PASSAGE PROVIDED:
>>>

# Evolver Loop 2 Analysis

## Goal: Understand the gap to target and plan next experiment

**Target Score:** 68.922808
**Current Best:** 70.676099 (gap: 1.75 points)

## Key Insights from Evaluator:
1. The bbox3 optimizer uses perturbations too coarse (0.01-0.1 units)
2. Need **fractional translation** with micro-adjustments (0.001-0.00001 units)
3. Need **ensemble approach** - best config for each N from multiple sources
4. Need **per-N analysis** to identify worst-performing configurations

In [1]:
import pandas as pd
import numpy as np
import os
import glob

# List all available submissions
print("=== Available Submissions ===")
submission_files = [
    '/home/code/preoptimized/santa-2025.csv',
    '/home/code/preoptimized/ensemble.csv',
    '/home/code/preoptimized/bucket-of-chump/submission.csv',
    '/home/code/preoptimized/telegram/71.97.csv',
    '/home/code/preoptimized/telegram/72.49.csv',
]

for f in submission_files:
    if os.path.exists(f):
        df = pd.read_csv(f)
        print(f"{f}: {len(df)} rows")
    else:
        print(f"{f}: NOT FOUND")

=== Available Submissions ===
/home/code/preoptimized/santa-2025.csv: 20100 rows
/home/code/preoptimized/ensemble.csv: 20100 rows
/home/code/preoptimized/bucket-of-chump/submission.csv: 20100 rows
/home/code/preoptimized/telegram/71.97.csv: 20100 rows
/home/code/preoptimized/telegram/72.49.csv: 20100 rows


In [2]:
# Scoring functions
from decimal import Decimal, getcontext
from shapely import affinity
from shapely.geometry import Polygon
from shapely.strtree import STRtree
import math

getcontext().prec = 30

class ChristmasTree:
    def __init__(self, center_x='0', center_y='0', angle='0'):
        self.center_x = Decimal(center_x)
        self.center_y = Decimal(center_y)
        self.angle = Decimal(angle)

        trunk_w = Decimal('0.15')
        trunk_h = Decimal('0.2')
        base_w = Decimal('0.7')
        mid_w = Decimal('0.4')
        top_w = Decimal('0.25')
        tip_y = Decimal('0.8')
        tier_1_y = Decimal('0.5')
        tier_2_y = Decimal('0.25')
        base_y = Decimal('0.0')
        trunk_bottom_y = -trunk_h

        initial_polygon = Polygon([
            (float(0), float(tip_y)),
            (float(top_w / 2), float(tier_1_y)),
            (float(top_w / 4), float(tier_1_y)),
            (float(mid_w / 2), float(tier_2_y)),
            (float(mid_w / 4), float(tier_2_y)),
            (float(base_w / 2), float(base_y)),
            (float(trunk_w / 2), float(base_y)),
            (float(trunk_w / 2), float(trunk_bottom_y)),
            (float(-trunk_w / 2), float(trunk_bottom_y)),
            (float(-trunk_w / 2), float(base_y)),
            (float(-base_w / 2), float(base_y)),
            (float(-mid_w / 4), float(tier_2_y)),
            (float(-mid_w / 2), float(tier_2_y)),
            (float(-top_w / 4), float(tier_1_y)),
            (float(-top_w / 2), float(tier_1_y)),
        ])

<<<

EXTRACTED MATERIAL:
>>>

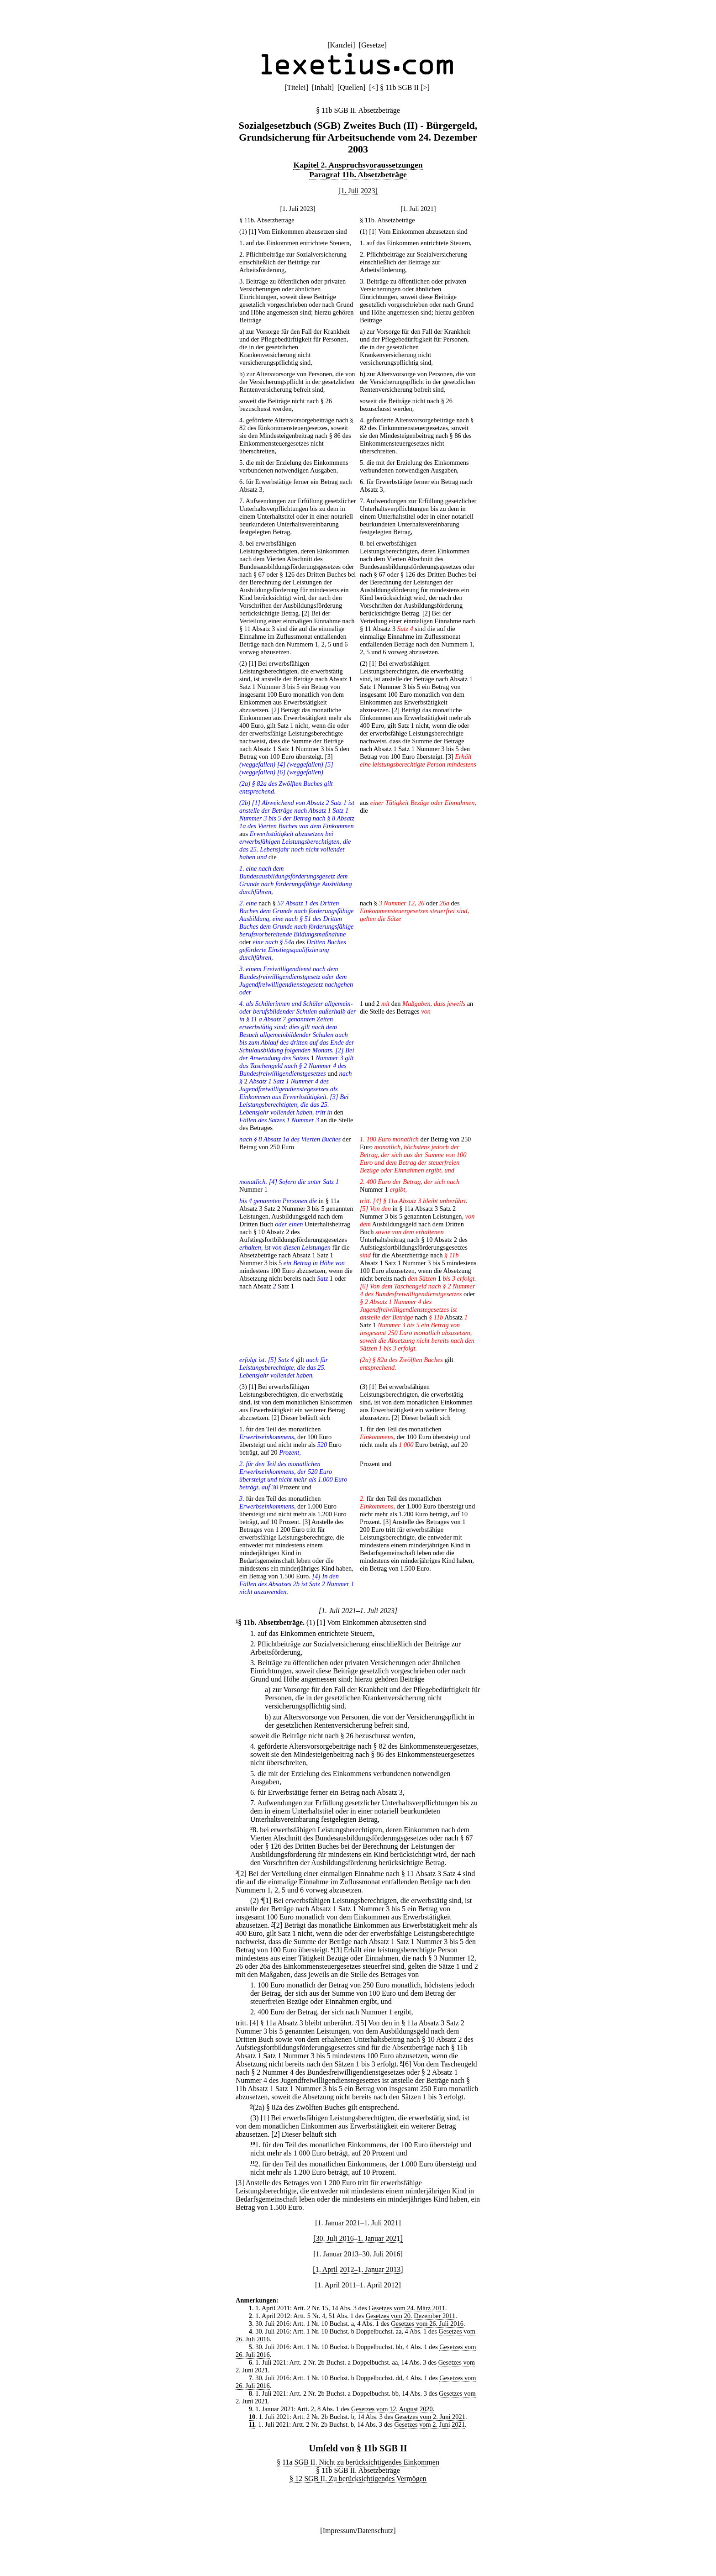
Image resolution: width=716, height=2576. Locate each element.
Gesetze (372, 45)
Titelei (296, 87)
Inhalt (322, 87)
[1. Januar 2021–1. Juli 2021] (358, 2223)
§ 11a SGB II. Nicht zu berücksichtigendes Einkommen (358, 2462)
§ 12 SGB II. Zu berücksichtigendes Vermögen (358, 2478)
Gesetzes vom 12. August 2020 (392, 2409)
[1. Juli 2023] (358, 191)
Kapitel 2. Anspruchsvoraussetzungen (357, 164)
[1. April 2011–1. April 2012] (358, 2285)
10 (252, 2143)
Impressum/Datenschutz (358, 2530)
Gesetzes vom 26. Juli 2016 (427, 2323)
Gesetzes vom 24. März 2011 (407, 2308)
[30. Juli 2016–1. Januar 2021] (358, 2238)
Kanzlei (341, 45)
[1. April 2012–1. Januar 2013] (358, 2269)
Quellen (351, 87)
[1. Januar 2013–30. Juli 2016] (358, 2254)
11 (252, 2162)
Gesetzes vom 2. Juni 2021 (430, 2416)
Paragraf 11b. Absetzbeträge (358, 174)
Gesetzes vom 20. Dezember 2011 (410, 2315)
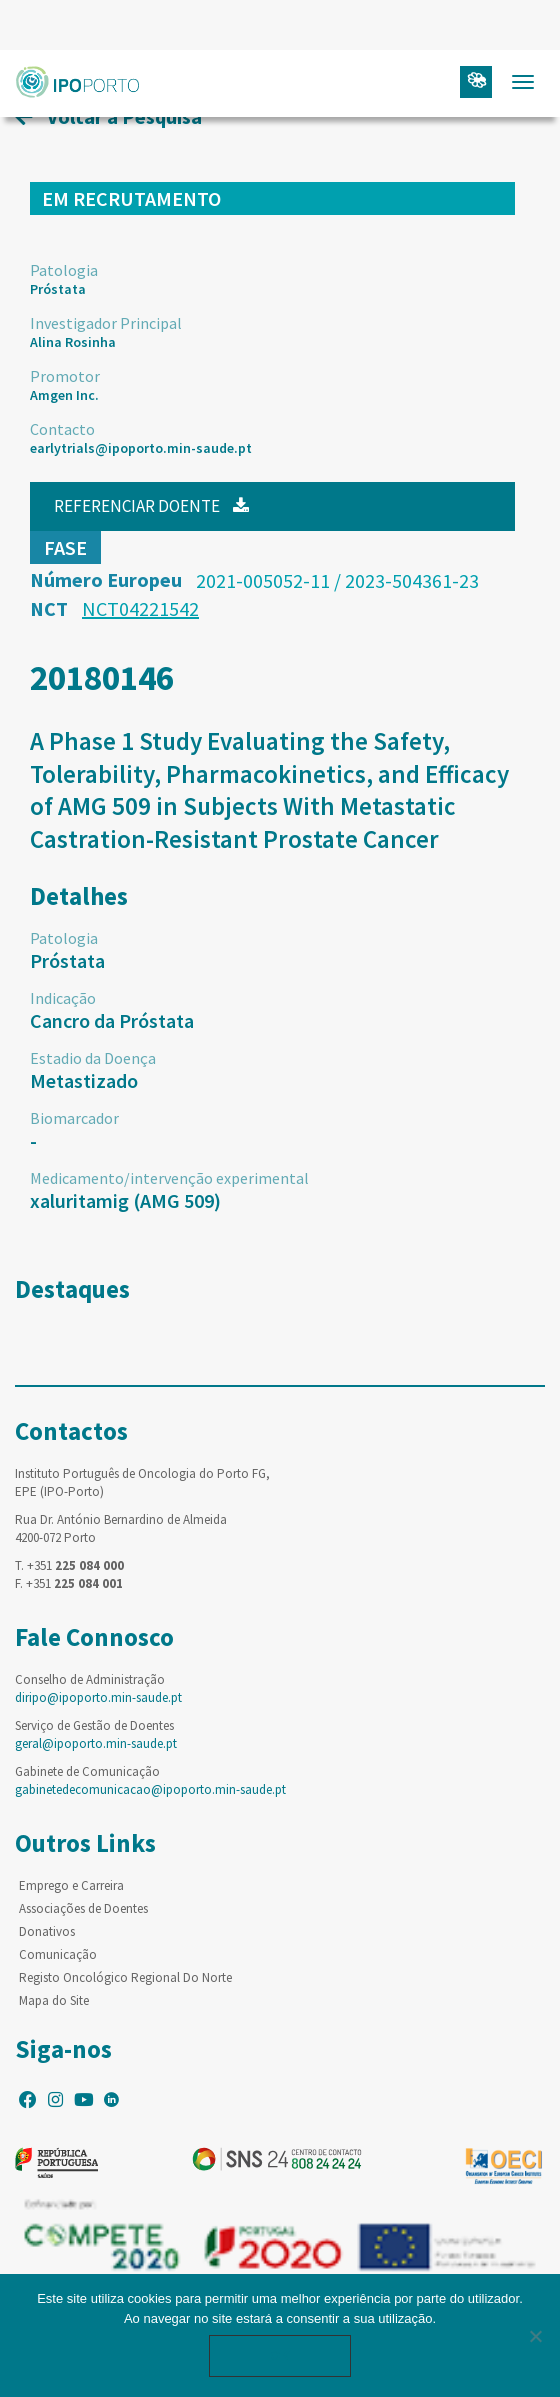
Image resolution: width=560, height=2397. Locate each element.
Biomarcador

<<<

DIRECTIVE:
Reproduce the Evolver Loop 2 analysis between "top_w = Decimal('0.25')" and "base_y = Decimal('0.0')", inclusive, switching "tip_y" to "peak_y".

SOLUTION TO THIS TASK:
top_w = Decimal('0.25')
        peak_y = Decimal('0.8')
        tier_1_y = Decimal('0.5')
        tier_2_y = Decimal('0.25')
        base_y = Decimal('0.0')